### ÉNONCÉ ÉCRIT
Poursuivez l'entretien avec le tatoueur Yutaro, donné dans l'extrait fourni, en reprenant juste après sa dernière phrase.

### EXTRAIT FOURNI
-------------------------

Inkers MAGAZINE - Yutaro

>MAGAZINE>Portraits>Yutaro

Yutaro

Partager

INTERVIEW YUTARO

@pascalbagot

Originaire de Chiba au Japon, Yutaro a fait un long chemin avant de revenir à la culture de l’horimono – le tatouage figuratif japonais. Formé dans un premier temps aux États-Unis aux côtés du tatoueur Grime - expérience dont il ramène son pseudo de guerrier du tatouage ‘Warriorism’ -, Yutaro officie depuis 2016 en Europe. À Londres, il ouvre le studio Red Point Tatto avec sa femme Claudia de Sabe - elle aussi tatoueuse -. C’est là qu’il se consacre, dans une certaine éthique, à une interprétation du style classique et intemporelle.

Tu as commencé à tatouer professionnellement aux États-Unis. Quelle importance a eu cette expérience dans ton parcours ?

Oui, c'est exact, j'ai fait mon premier tatouage de façon professionnelle en Californie, en 1997. Mon véritable premier tatouage remonte cependant à la fin 1995, au Japon. En Californie, ce que je voyais était différent et tellement avancé en comparaison avec ce que j'avais vu au Japon à l'époque. Il était très important d'apprendre comment les gens en Amérique tatouaient et comment ils se faisaient aussi tatouer. Ils ont tellement plus de liberté, en terme de mentalité à ce niveau. Venant d'un pays très conservateur, c'était pour moi comme une bouffée d'air frais.

-------------------------

### DONNÉES ENREGISTRÉES
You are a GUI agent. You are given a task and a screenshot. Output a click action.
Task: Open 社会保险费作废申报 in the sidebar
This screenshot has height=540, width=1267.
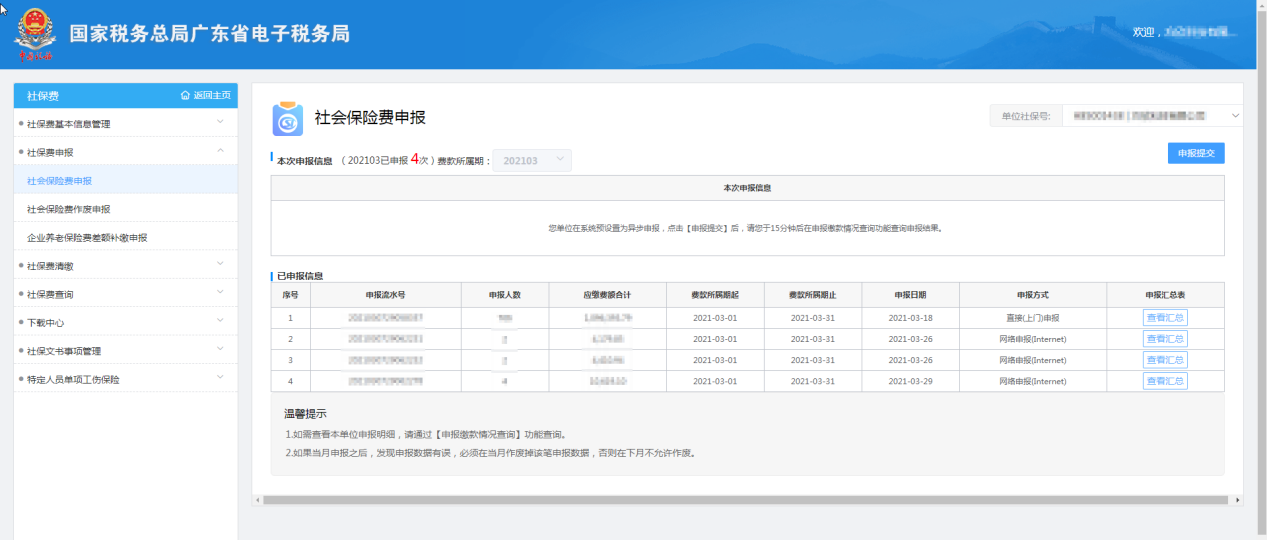pyautogui.click(x=69, y=209)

-------------------------

### RÉPONSE ATTENDUE
Tu faisais-tu déjà du style japonais ?

Je faisais plutôt des tatouages de style motard (crânes noirs et gris, etc.) et façon "walk in" (brassards tribaux et motifs floraux dans le bas du dos, etc.), mais comme j'avais l'air asiatique, les clients ont commencé à demander du style japonais. C'est alors que je me suis mis à étudier les motifs traditionnels, tellement je me sentais gêné lorsque les clients me posaient des questions et que je ne connaissais pas les réponses.

Quels contacts avais-tu avec le tatouage au Japon avant de partir à l'étranger ?

Pas beaucoup. J'en ai vu pour la première fois lorsque j'ai commencé à fréquenter des tatoueurs mais, avant cela, je n'avais pratiquement rien vu en ville. Seulement peut-être quelques tatouages traditionnels japonais dans des émissions de télévision. Ce n'étaient pas cependant de vrais tatouages, ils étaient peints sur les acteurs. En fin de compte, les tatouages étaient presque traités comme une sorte de chose mythologique, que l'on ne voyait pas dans la vie réelle en grandissant.

Qu'est-ce qui t’a attiré vers le tatouage à l'époque ?

Je pense que c'était surtout la musique. Beaucoup de musiciens que j'aimais en avaient un et je trouvais ça différent, cool. Et puis il y avait un côté dur. Cette idée que les gens autour de moi ne pourraient jamais avoir quelque chose comme ça m’attirait aussi beaucoup.

Tu dessinais ?

Non, j'ai toujours aimé dessiner mais seulement de temps en temps. J'avais d'autres intérêts, comme jouer de la musique dans un groupe et me battre. J'ai aussi fait mon service militaire au Japon pendant deux ans.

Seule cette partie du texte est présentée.